■ **TASK DETAILS**
Return every line below that contains the string "screenshot", treating uppercase and lowercase as different.

[Stored entries]

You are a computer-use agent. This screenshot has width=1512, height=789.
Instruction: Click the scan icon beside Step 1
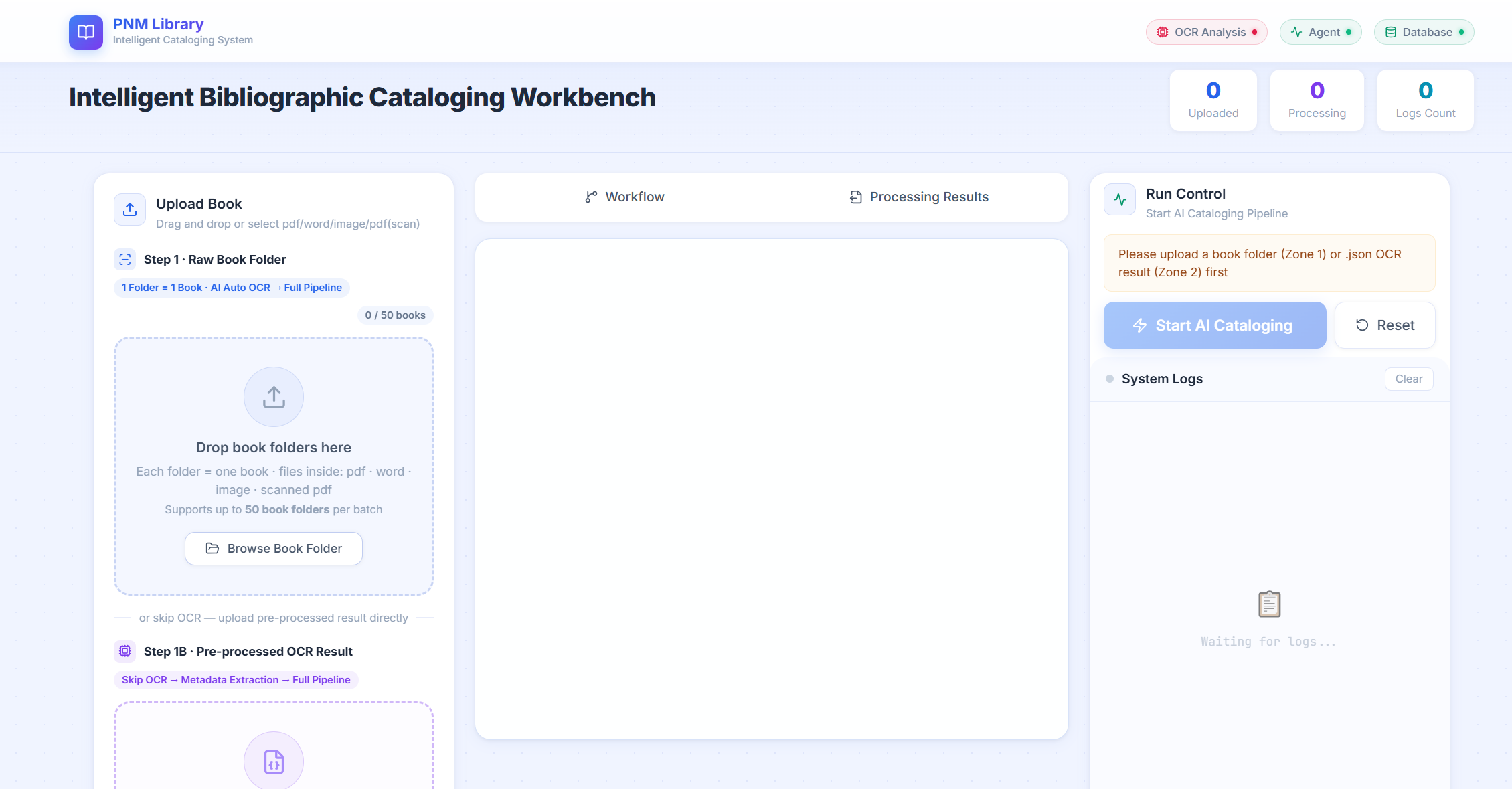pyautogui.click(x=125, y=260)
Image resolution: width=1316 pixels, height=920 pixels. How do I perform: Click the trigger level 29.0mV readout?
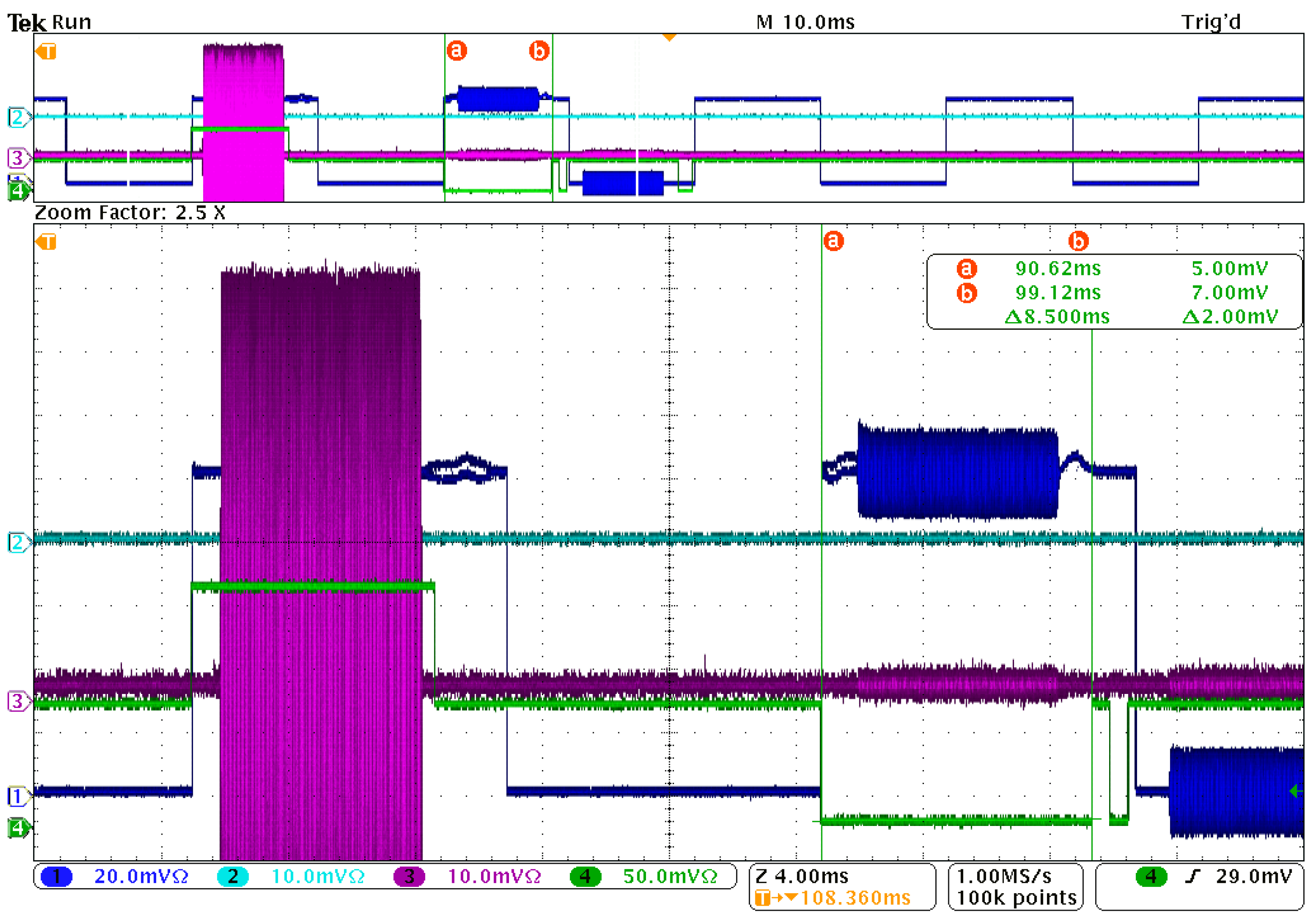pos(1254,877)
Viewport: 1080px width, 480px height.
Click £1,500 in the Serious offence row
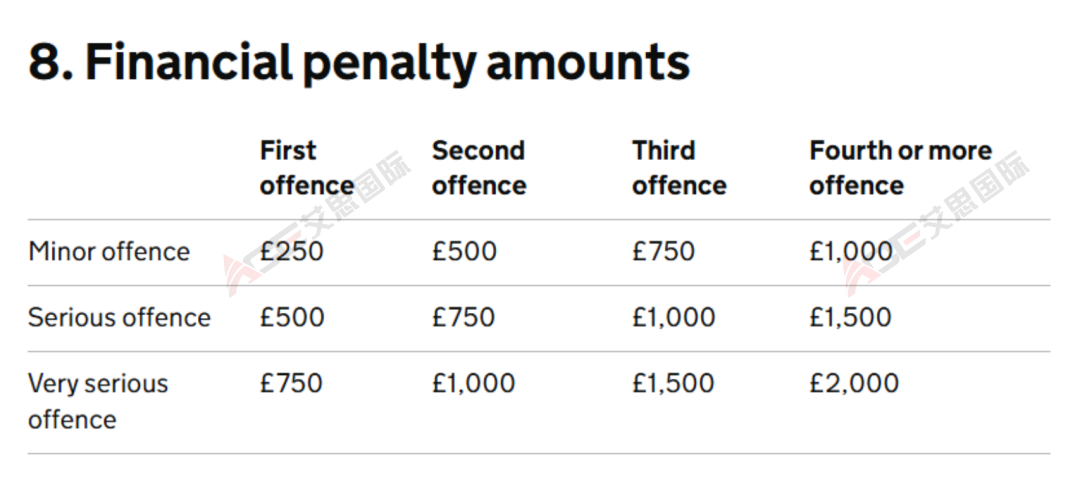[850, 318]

--

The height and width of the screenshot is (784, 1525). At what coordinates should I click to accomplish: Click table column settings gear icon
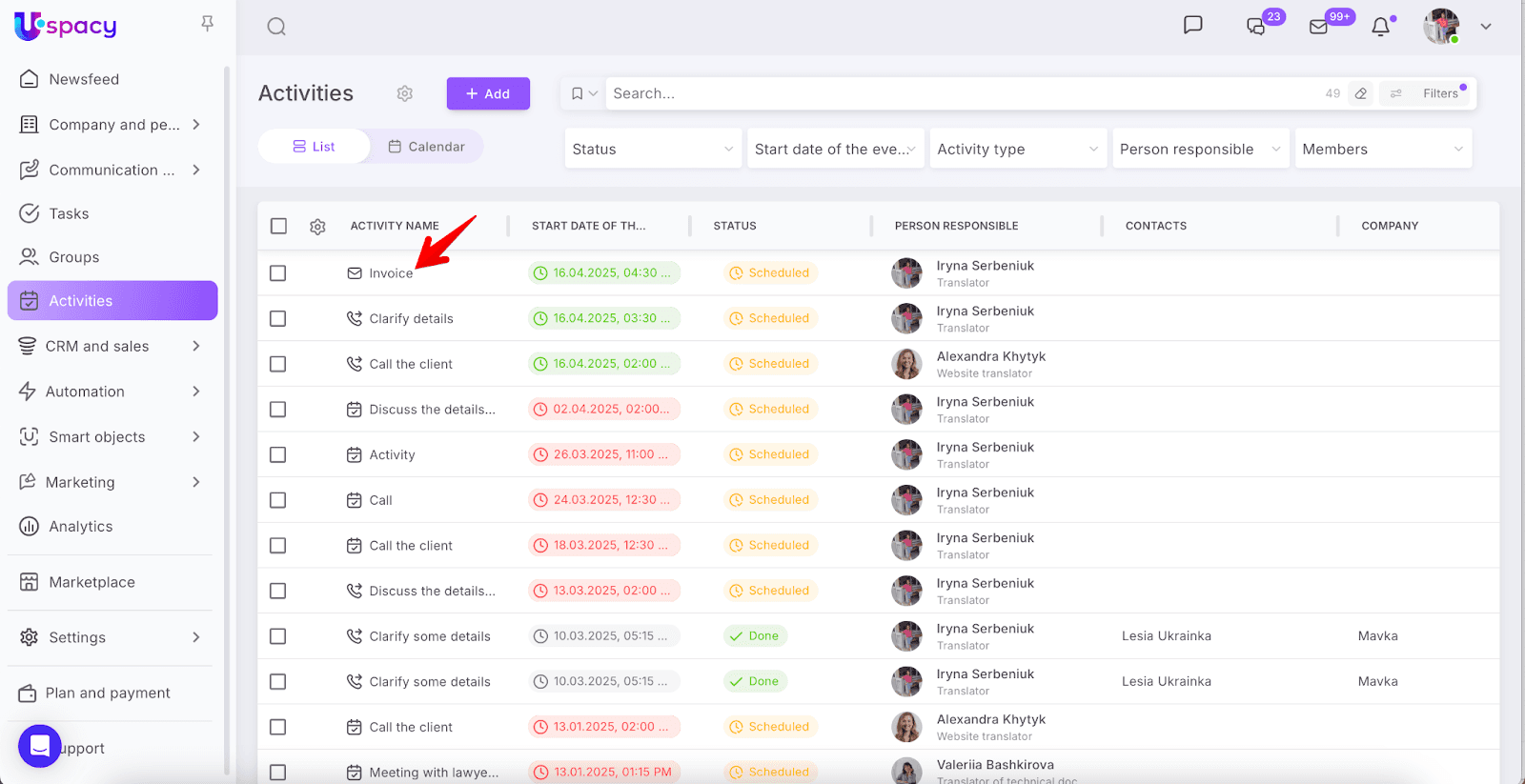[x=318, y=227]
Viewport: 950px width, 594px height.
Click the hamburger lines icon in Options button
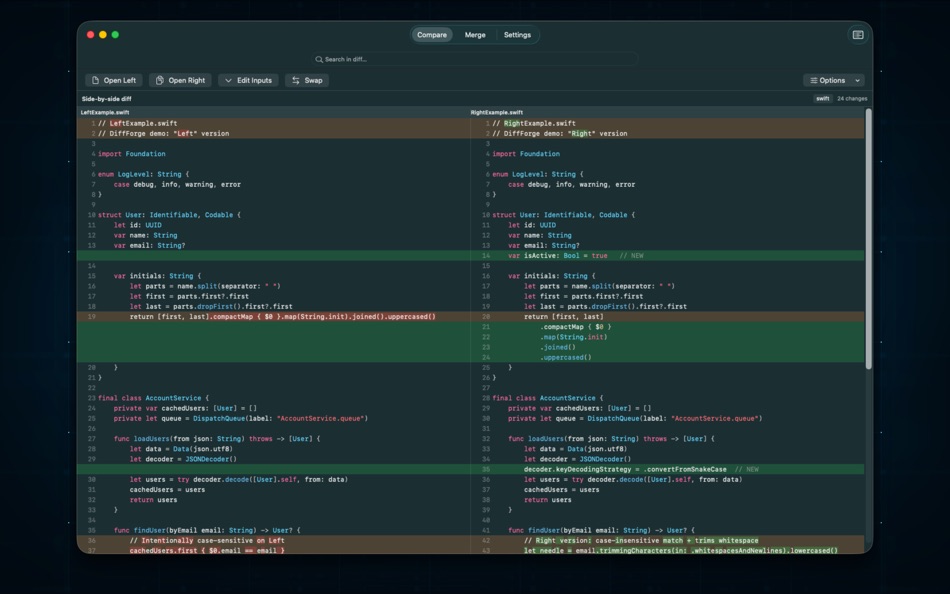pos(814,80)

■ **PROBLEM SOLUTION**
You are a computer-use agent. This screenshot has width=1512, height=789.
The height and width of the screenshot is (784, 1525). At what coordinates should I click to accomplish: Click table column settings gear icon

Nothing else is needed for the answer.